Bu mertebede Allah, HAY ismi ile yeni güçler verip kendisine yaklaştırdığı kuluna daha derinden, daha verimli dua imkanını da sunar. Namaz, sabır ve dua ile Allah’a yakınlaşır ve Allah’la olduğunun müjdesiyle yaşamına devam eder. Bu hal üzere epey zaman hayatını Rabb’ından gelen her türlü hale razı olarak sürdüren salike, “sabredenlere müjdele” (Bakara/155) ayeti ile cevap verilir. Buna en güzel örnek Yusuf (as)’ın hayatıdır. Yusuf (as), bilinen birçok sıkıntılardan sonra Mısır’a sultan olmuştur. Bu şekilde müjdelenmiştir. Bunu açıklayan ayeti kerimede: “Kral dedi ki: O’nu (Yusuf’u) bana getirin. O’nu nefsime (kendime) özel danışman edineyim. Onunla konuşunca: Bugün sen yanımızda yüksek makam sahibi ve güvenilir birisin dedi” (Yusuf/54)
Bu gösterilecek sabrın nasıl olacağı şu ayeti kerime ile belirtilmiştir: “Sabah akşam Rablerine, O’nun rızasını dileyerek dua edenlerle birlikte nefsinle sebat et. Dünya hayatının süsünü isteyerek gözlerini onlardan çevirme. Kalbini bizi anmaktan gafil kıldığımız, kötü arzularına uymuş ve işi gücü aşırılık olan kimseye boyun eğme” (Kehf/28)
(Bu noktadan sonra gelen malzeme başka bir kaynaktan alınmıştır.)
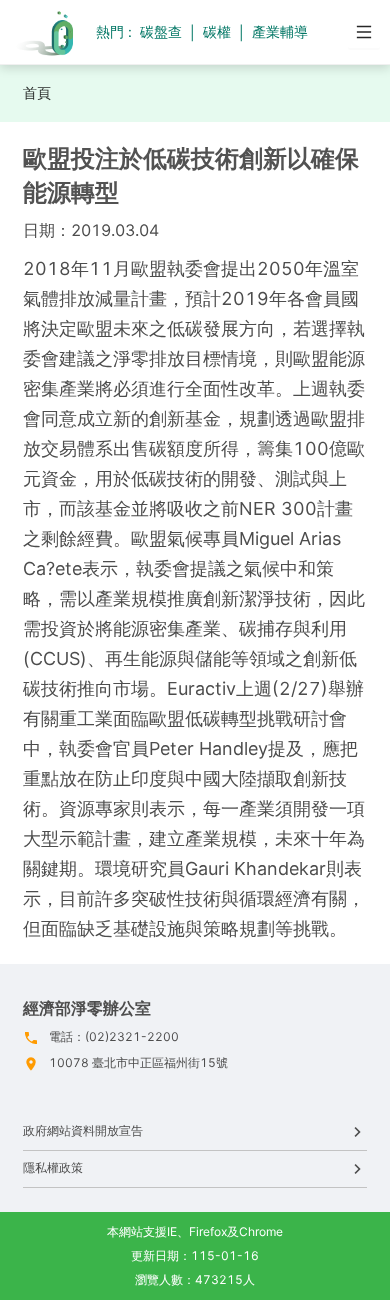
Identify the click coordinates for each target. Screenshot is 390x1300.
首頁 (37, 92)
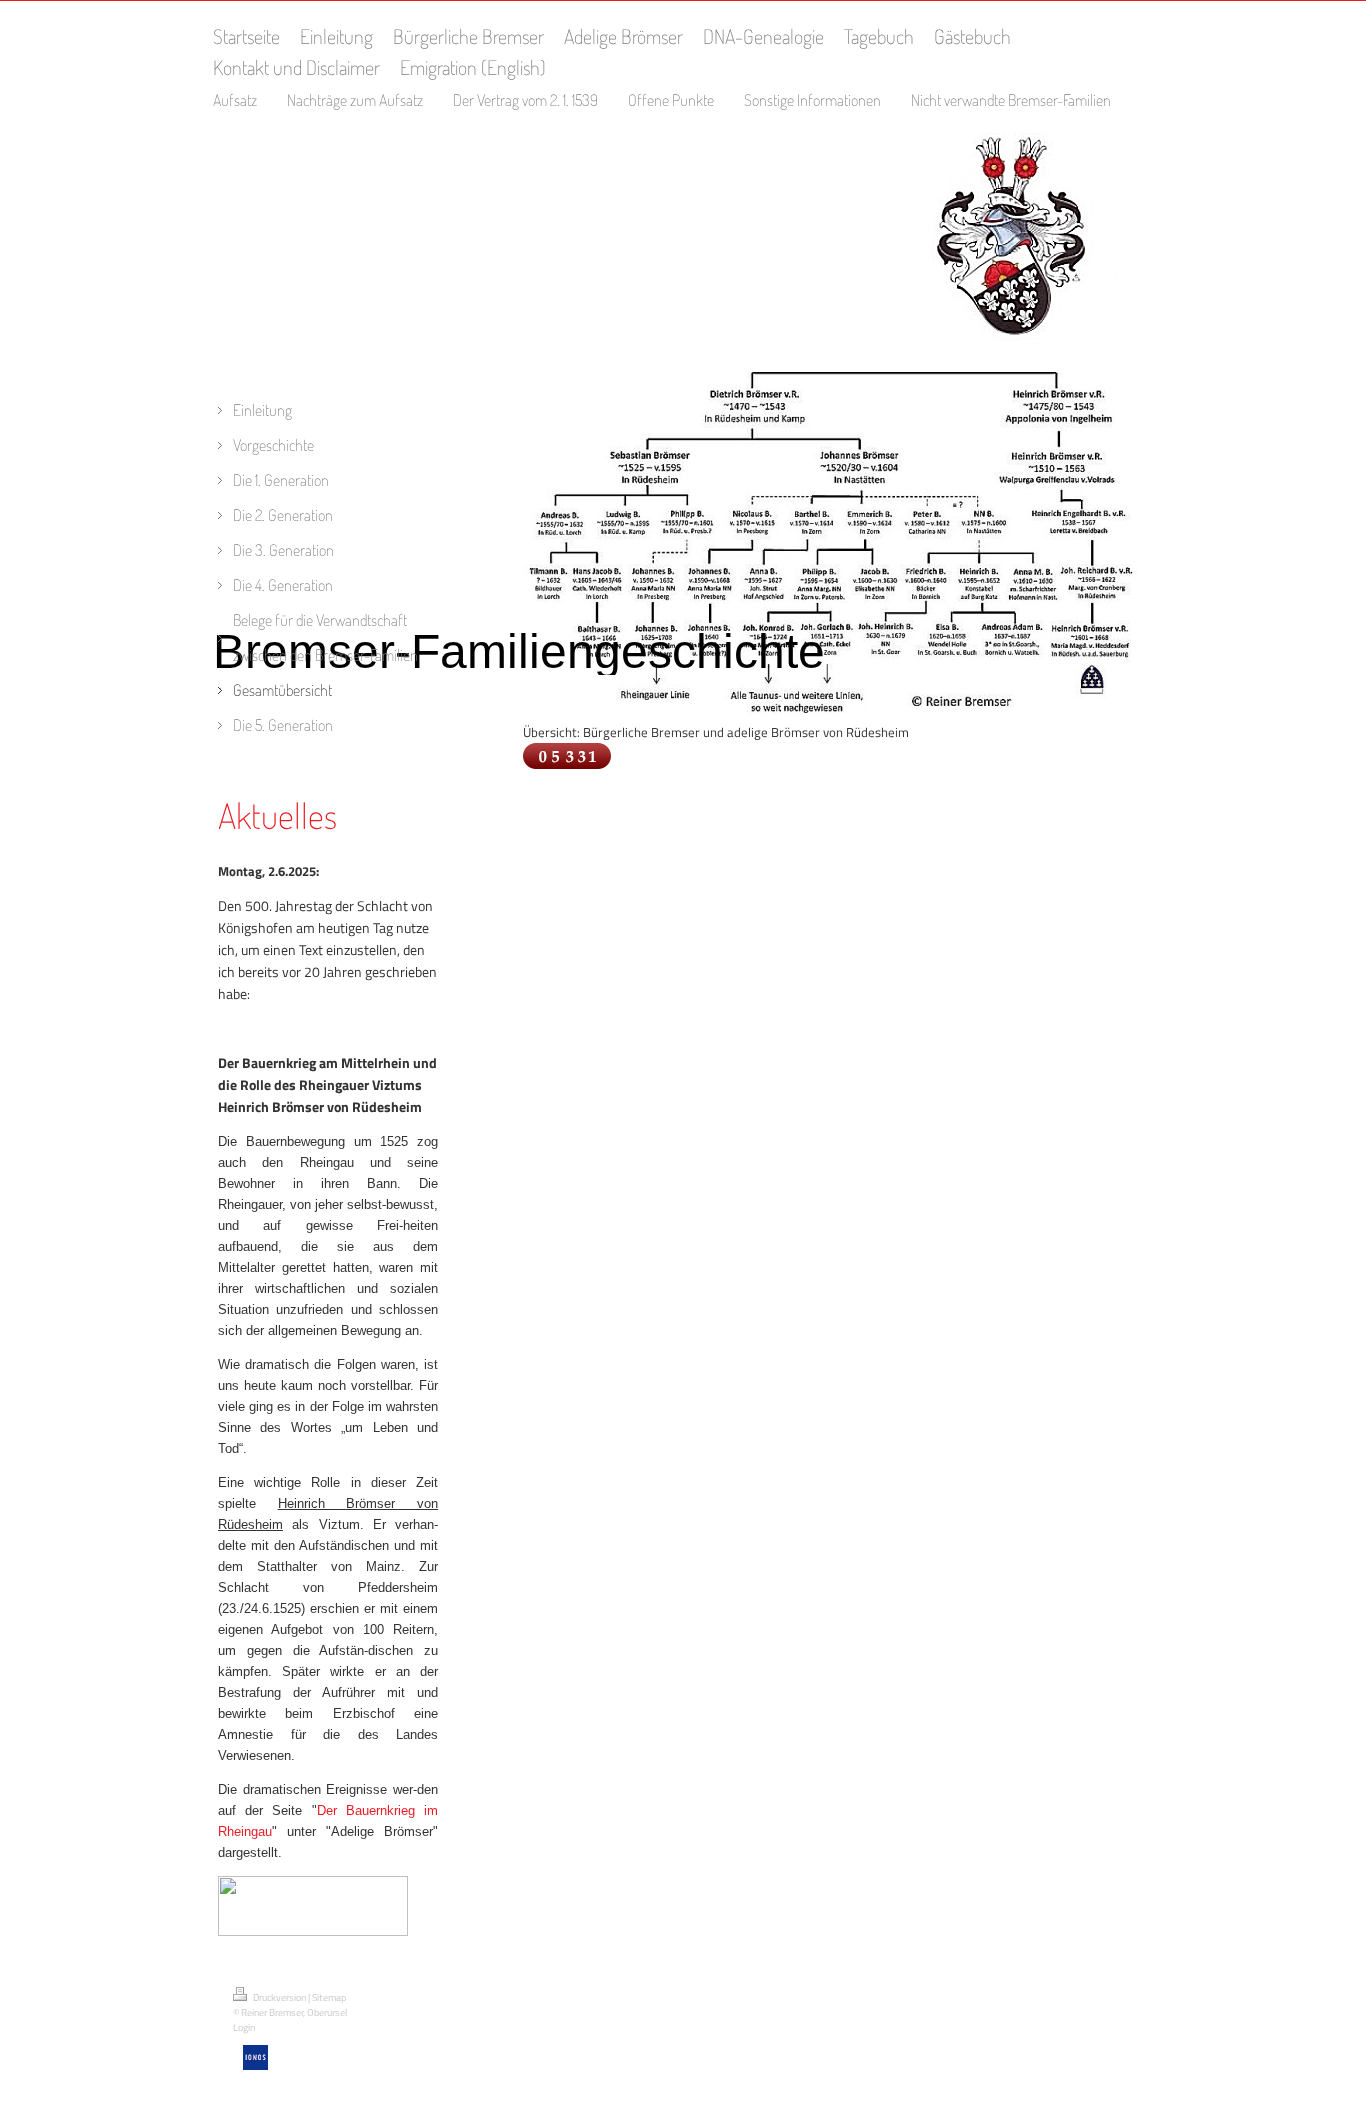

Ayrıca şu ayeti kerime ile başımıza gelen ve gelecek olayların takatimizi aşmayacağının garantisi verilmiştir: “Biz hiçbir nefsi gücünün yettiğinden başkası ile yükümlü kılmayız. Nezdimizde hakkı söyleyen bir kitap vardır ve onlar haksızlığa uğratılmazlar” (Müminun/62)
“Yaptıklarına karşılık olarak, onlar nefisleri için ne mutluluklar saklandığını hiç kimse bilemez” (Secde/17) denilerek müjdelenen mutlulukların ne derece bilinmez ve büyük olduğu vurgulanmaktadır.
Bu mertebe için Hz. Ali (kv) “… Bu mertebede seyr esma ve sıfatların müşahedesidir” demiştir.
Hay ismi aynı zamanda Allah’ın sûbuti sıfatlarındandır. Tüm sûbuti sıfatların kaynağıdır. Hayat olmazsa diğer sıfatların ve isimlerin zuhura çıkması söz konusu olamaz. Bu nefs mertebesi ilmi tevhid-i sıfatın tahsil edileceği mertebedir.